**SHORT TASK A:** Rewrite the entries from the line with "The height and" to the line with "coord(152,241)", changing "machine" to "device" and keeping everything else the same. Leave the pictures out of your answer.
____ EXCERPT PROVIDED
[Owasp-leaders] [Owasp-board] Working toward a resolution on the Constrast Security / OWASP Benchmark fiasco

Eoin Keary eoin.keary at owasp.org
Tue Dec 1 16:15:44 UTC 2015


Point taken. And a better solution Simon. But at least a little bit of governance here would be nice.

Eoin Keary
OWASP Volunteer
@eoinkeary



> On 1 Dec 2015, at 9:19 a.m., psiinon <psiinon at gmail.com> wrote:
> 
> I actually disagree.
> I'm fine with vendors leading most types of projects - we should be encouraging more vendor involvement / sponsorship.
> But I now dont think its a good idea for any vendor to lead a project which is designed to evaluate competing commercial and open source projects.
> 
> Cheers,
> 
> Simon
> 
>> On Mon, Nov 30, 2015 at 11:17 AM, Eoin Keary <eoin.keary at owasp.org> wrote:
>> I don't believe vendors should lead any project. 
>> 
>> Contribute? yes, Lead? No.
>> 
>> This goes for all projects and shall help with independence and objectivity.
________
____ SOURCE MATERIAL
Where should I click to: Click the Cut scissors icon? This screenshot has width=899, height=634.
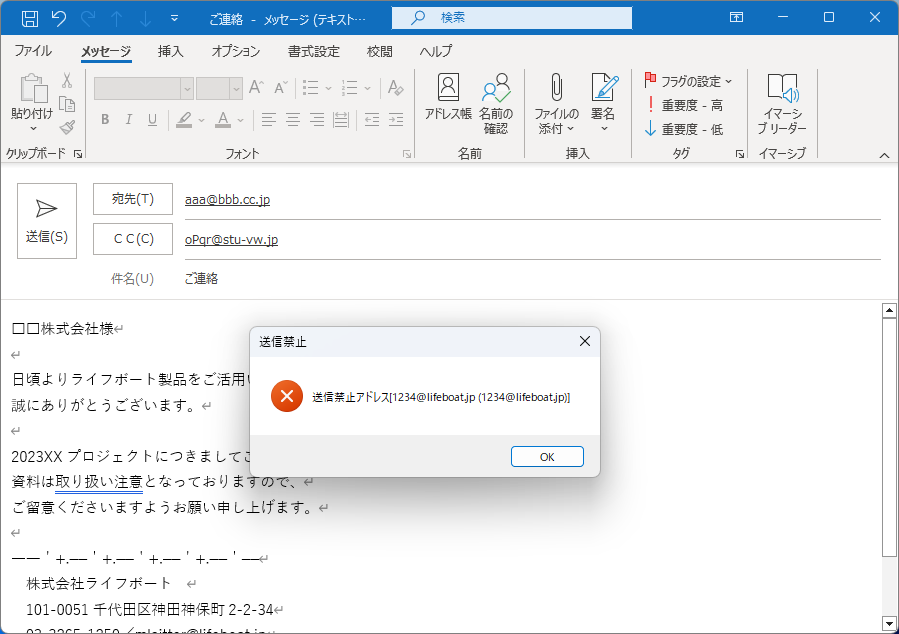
________
____ SOURCE MATERIAL
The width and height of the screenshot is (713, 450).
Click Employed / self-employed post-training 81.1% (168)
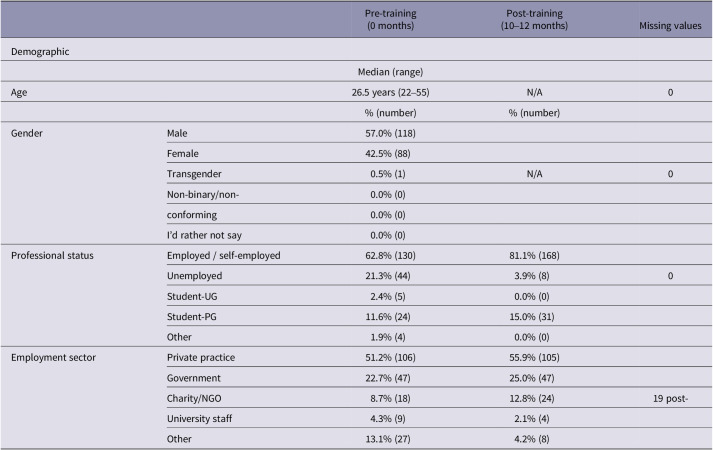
________
____ SOURCE MATERIAL
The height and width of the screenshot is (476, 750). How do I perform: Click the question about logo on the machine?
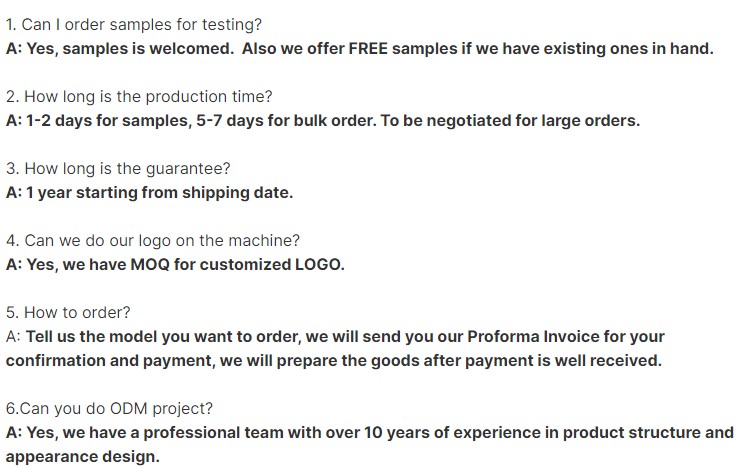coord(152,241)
________
**SHORT TASK B:** Carry on the mailing-list thread about vendors leading OWASP projects from the point where it stops.

**EXPECTED OUTPUT A:**
The height and width of the screenshot is (476, 750). How do I perform: Click the question about logo on the device?
coord(152,241)

**EXPECTED OUTPUT B:**
>> 
>> 
>> Eoin Keary
>> OWASP Volunteer
>> @eoinkeary
>> 
>> 
>> 
>>> On 28 Nov 2015, at 11:39 p.m., Kevin W. Wall <kevin.w.wall at gmail.com> wrote:
>>> 
>>> Until very recently, I've been following at a distance this dispute between
>>> various OWASP members and Contrast Security over the latter's advertising
>>> references to the OWASP Benchmark Project
>>> 
>>> While I too believe that mistakes were made, I believe that we all need to
>>> take a step back and not throw out the baby with the bath water.
>>> 
>>> While unlike Johanna, I have not executed the OWASP Benchmark Project for
>>> any given SAST or DAST tool, having used many such commercial tools, I feel
>>> qualified to render a reasoned opinion of the OWASP Benchmark Project, and
>>> perhaps some steps that we can take towards amicable resolution.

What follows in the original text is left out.